Reproduce el fragmento del texto sobre la pintura cubana comprendido entre "Un repaso a" y "instituciones de arte.", ambos incluidos. Cambia "genio creativo" por "talento artístico".

Fragmento del texto:

========================

La exploración autónoma y la experimentación han sido asiento inmemorial de todos los saberes atesorados por la humanidad, de la misma manera que el maestro ha perdurado como el caudal capacitado para hacerlos fluir.
Sin embargo, no fueron pocos los que, ante la carencia de recursos para costear sus estudios, tuvieron que encauzar su vocación por sus propios medios y otros que, tras la búsqueda de un conocimiento superior o más renovado, prefirieron emprender el camino sin las ataduras de luces pasadas. Hablar entonces de autodidactas deviene, más que en antítesis a la figura académica, imperiosa solución ante su ausencia, fuere esta física o substancial.
Un repaso a la historia de la pintura cubana revela que el genio creativo y la habilidad técnica han crecido muchas veces al margen —por motivos diversos— de las más prestigiosas instituciones de arte.
Ecos desde la coloniaEn el siglo XVIII, en que se perciben los primeros signos vitales de las artes plásticas de la Isla, los artistas criollos tomaban muy en serio su formación, nucleándose en gremios para ser instruidos por maestros de renombre como José Nicolás de la Escalera y Juan del Río; y aquellos que gozaban de una sólida posición económica, pues se embarcaban para realizar estudios en San Fernando de Madrid.

========================

Algunos registros:
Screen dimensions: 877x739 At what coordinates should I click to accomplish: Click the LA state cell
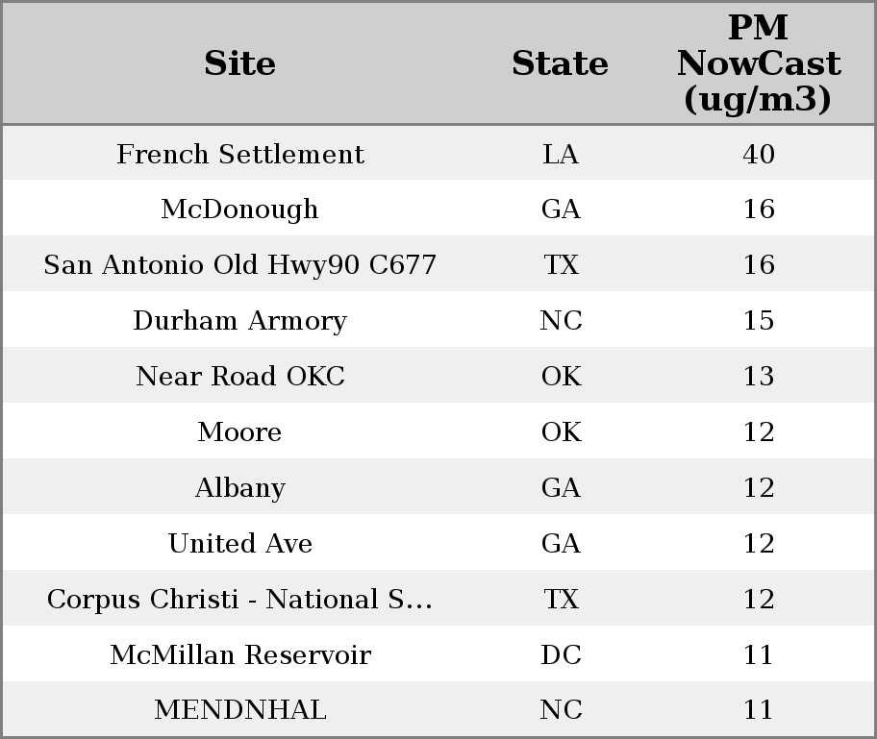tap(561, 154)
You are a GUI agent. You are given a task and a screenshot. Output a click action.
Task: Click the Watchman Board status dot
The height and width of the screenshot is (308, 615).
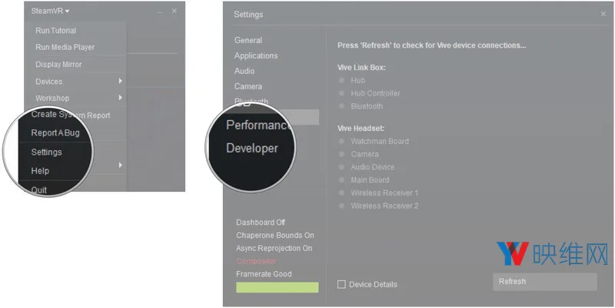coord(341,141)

========================

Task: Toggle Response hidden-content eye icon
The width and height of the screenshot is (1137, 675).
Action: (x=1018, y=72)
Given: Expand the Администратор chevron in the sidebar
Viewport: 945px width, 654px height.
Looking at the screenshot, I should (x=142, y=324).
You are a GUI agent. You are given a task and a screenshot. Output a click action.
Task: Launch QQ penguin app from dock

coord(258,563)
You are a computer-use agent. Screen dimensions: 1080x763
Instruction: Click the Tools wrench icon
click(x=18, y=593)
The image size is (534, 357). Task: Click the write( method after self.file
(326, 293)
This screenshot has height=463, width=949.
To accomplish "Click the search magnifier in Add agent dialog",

========================

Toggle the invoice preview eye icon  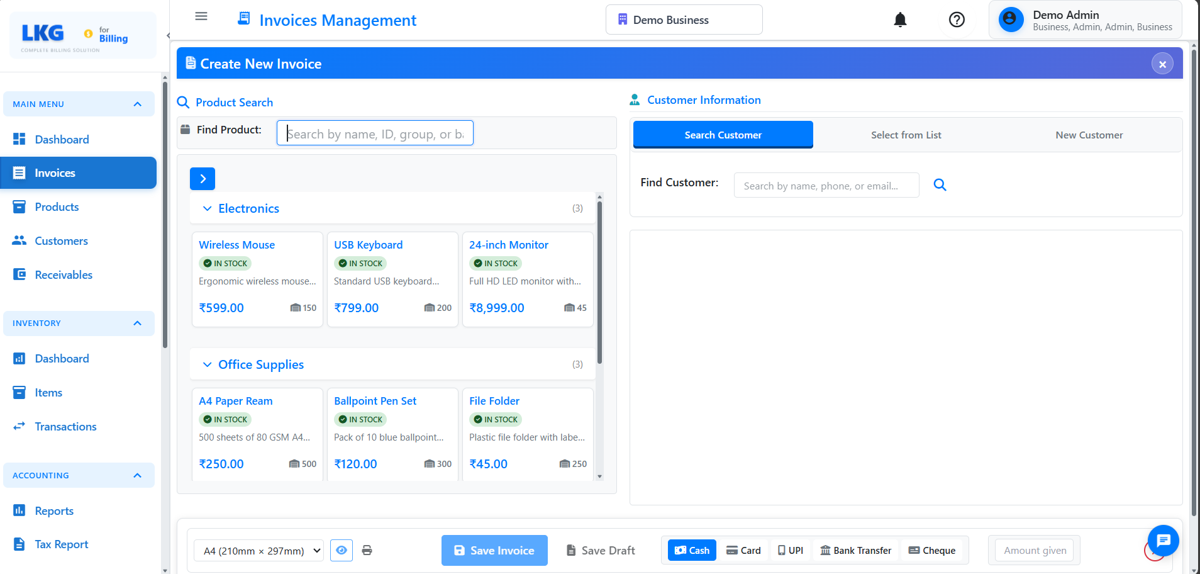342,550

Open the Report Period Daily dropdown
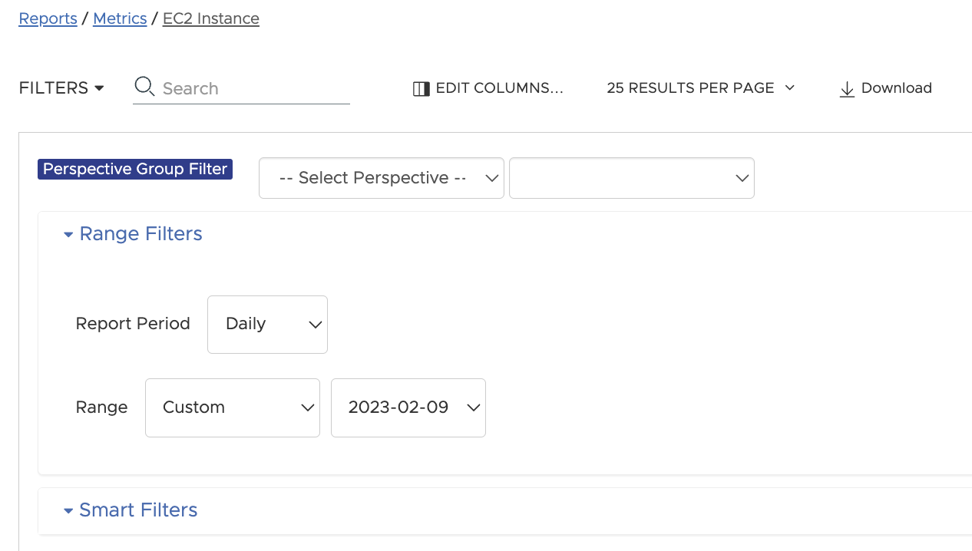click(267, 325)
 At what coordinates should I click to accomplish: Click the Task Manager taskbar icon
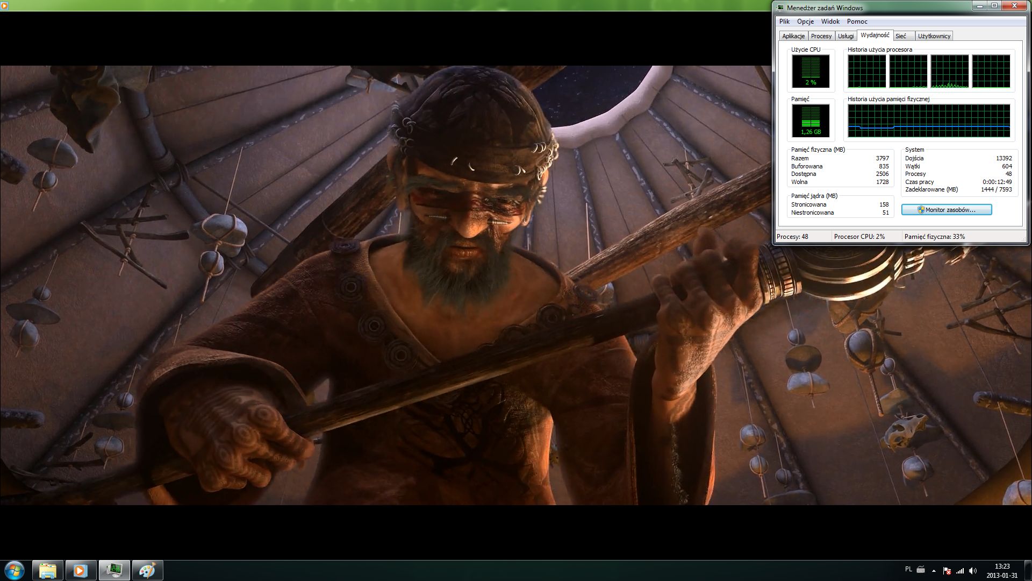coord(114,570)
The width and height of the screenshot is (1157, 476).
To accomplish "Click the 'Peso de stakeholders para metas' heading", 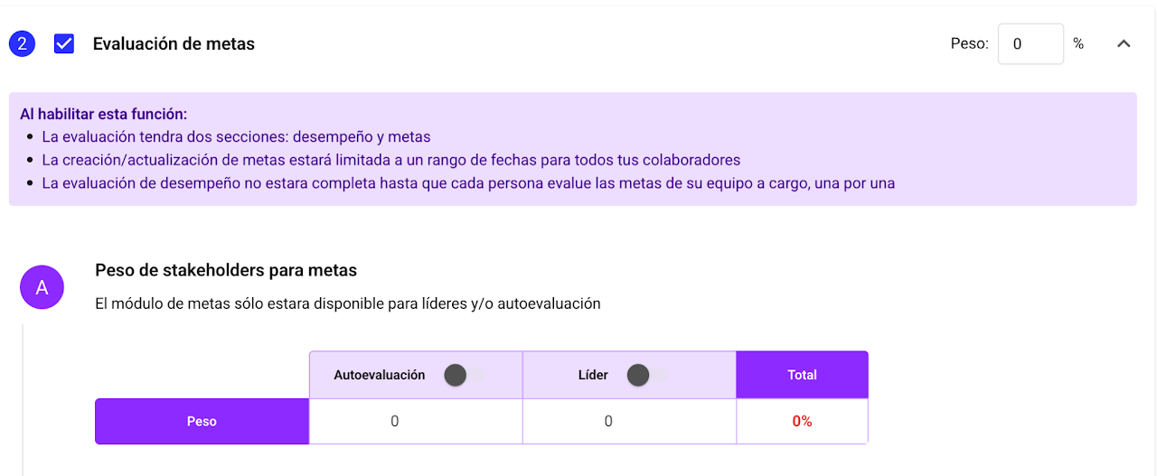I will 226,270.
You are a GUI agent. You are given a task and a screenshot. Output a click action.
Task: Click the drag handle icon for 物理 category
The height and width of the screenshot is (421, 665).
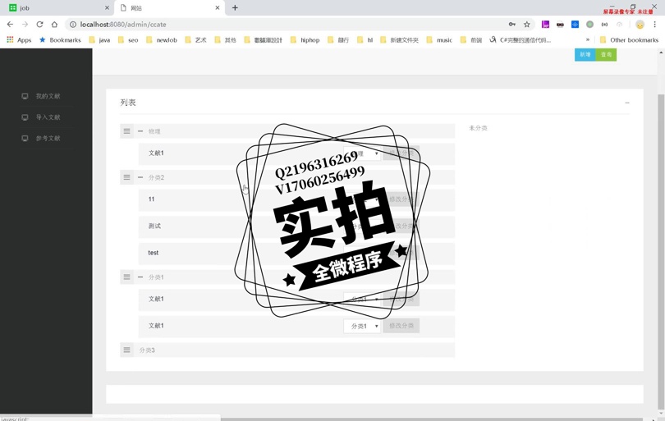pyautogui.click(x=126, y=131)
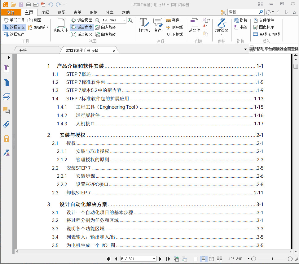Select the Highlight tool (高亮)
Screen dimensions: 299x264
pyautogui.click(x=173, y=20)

========================

Respuesta del ejercicio:
Un repaso a la historia de la pintura cubana revela que el talento artístico y la habilidad técnica han crecido muchas veces al margen —por motivos diversos— de las más prestigiosas instituciones de arte.